## The data:
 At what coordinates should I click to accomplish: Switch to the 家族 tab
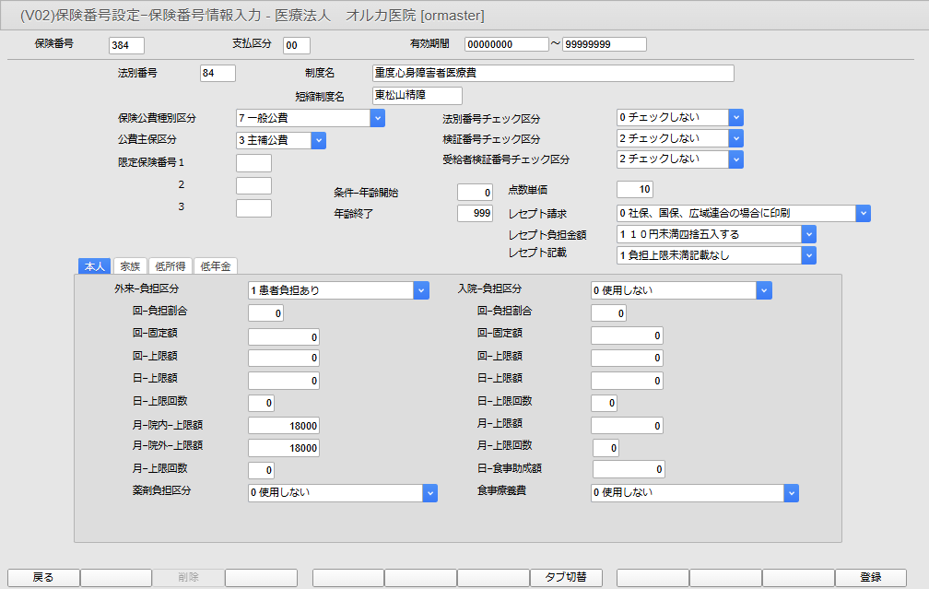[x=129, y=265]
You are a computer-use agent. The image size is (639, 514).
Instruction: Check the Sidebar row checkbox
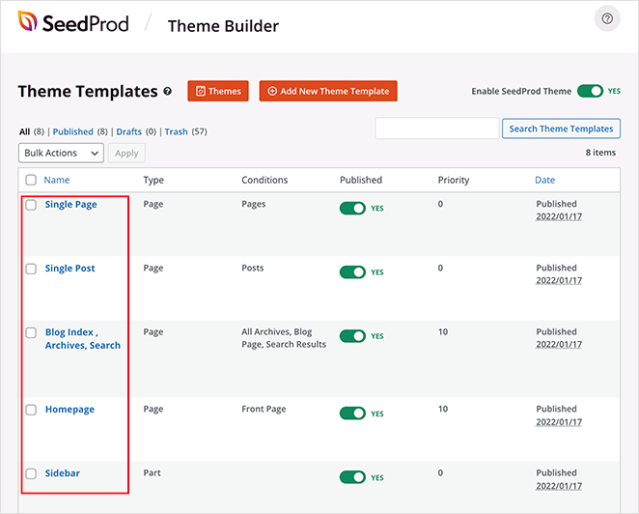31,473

## Task details:
Recast the lines above as a JSON list of strings, one string per line, with blank lines omitted. Leave the pictures out.

## Answer to the exercise:
[
  " At what coordinates should I click to accomplish: Switch to the 家族 tab",
  "[x=129, y=265]",
  "You are a computer-use agent. The image size is (639, 514).",
  "Instruction: Check the Sidebar row checkbox",
  "31,473"
]